Venlafaxine, as Strawn, Geracioti, Tajdev, Clemenza, and Levine (2019) observe has been approved by the Federal Drug Administration (FDA) for the treatment of a number of conditions including; social anxiety disorder (SAD), panic disorder, major depressive disorder (MDD), and generalized anxiety disorder (GAD). According to the authors, the drug derives its therapeutic effect from its inhibition of serotonin and norepinephrine reuptake transporters via o-desmethylvenlafaxine which happens to be its active metabolite. The authors further indicate that past studies have indicated that this particular drug happens to be rather effective in the reduction of GAD symptoms among adults. Efficacy among pediatric patients, specifically those between the ages of 7 and 17, has also been suggested by some studies (Strawn, Geracioti, Tajdev, Clemenza, and Levine, 2019).

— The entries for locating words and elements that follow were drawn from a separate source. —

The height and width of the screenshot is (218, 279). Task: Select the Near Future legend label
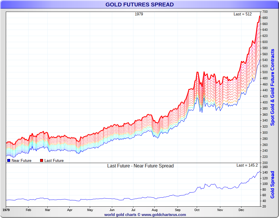(x=22, y=160)
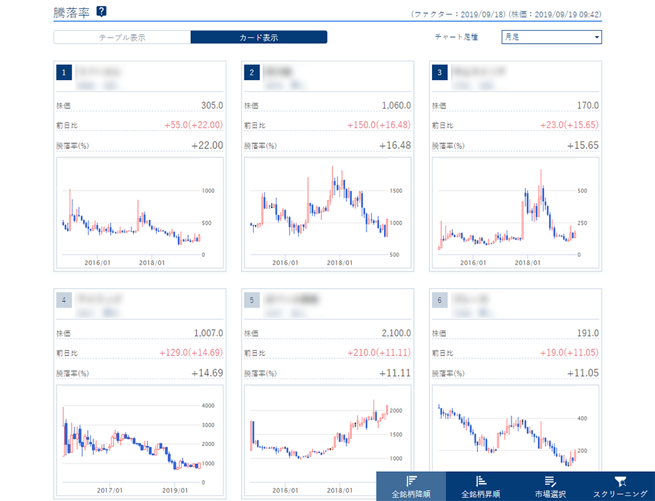Click the 全銘柄降順 sort icon

pos(410,481)
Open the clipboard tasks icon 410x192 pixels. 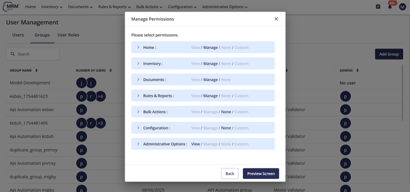pos(378,7)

On the other hand, when it comes to duloxetine, Durbano (2013) points out that the said drug has been approved by the FDA for the treatment of GAD and several other conditions including, but not limited to; chronic musculoskeletal pain, fibromyalgia, diabetic peripheral neuropathic pain, and major depressive disorder (MDD). Various studies conducted in the past, as Strawn, Geracioti, Tajdev, Clemenza, and Levine (2019) indicate have indicated that among pediatric patients and adults, the drug does result in the alleviation of symptoms of anxiety and bring about or inform better outcomes on the functional front. It should also be noted that as the authors in this case further point out, this happens to be the only antidepressant with a seal of approval from the FDA for the treatment of generalized anxiety disorder among adolescents and children.
Benzodiazepines
In essence, these belong to a classification of central nervous system depressants that come in handy in efforts to minimize the intensity of GAD psychological symptoms. Benzodiazepines, according to Marker and Aylward (2011), “act by facilitating the binding of the inhibitory neurotransmitter GABA at various GABA receptors throughout the CNS” (297). This is an assertion further advanced by Strawn, Geracioti, Tajdev, Clemenza, and Levine (2019) who indicate that these medications potentiate endogenous GABA effects by functioning as allosteric modulators as well as via their action of binding to the GABAA receptor. The authors further indicate that benzodiazepines were widely utilized in the treatment of GAD before SNRIs and SSRIs were introduced and gained mainstream utilization in as far as generalized anxiety disorder pharmacotherapy is concerned. One key difference between benzodiazepines and the antidepressant medications highlighted elsewhere in this text is that the emergence of the therapeutic effects of the former happens to be soon after administration.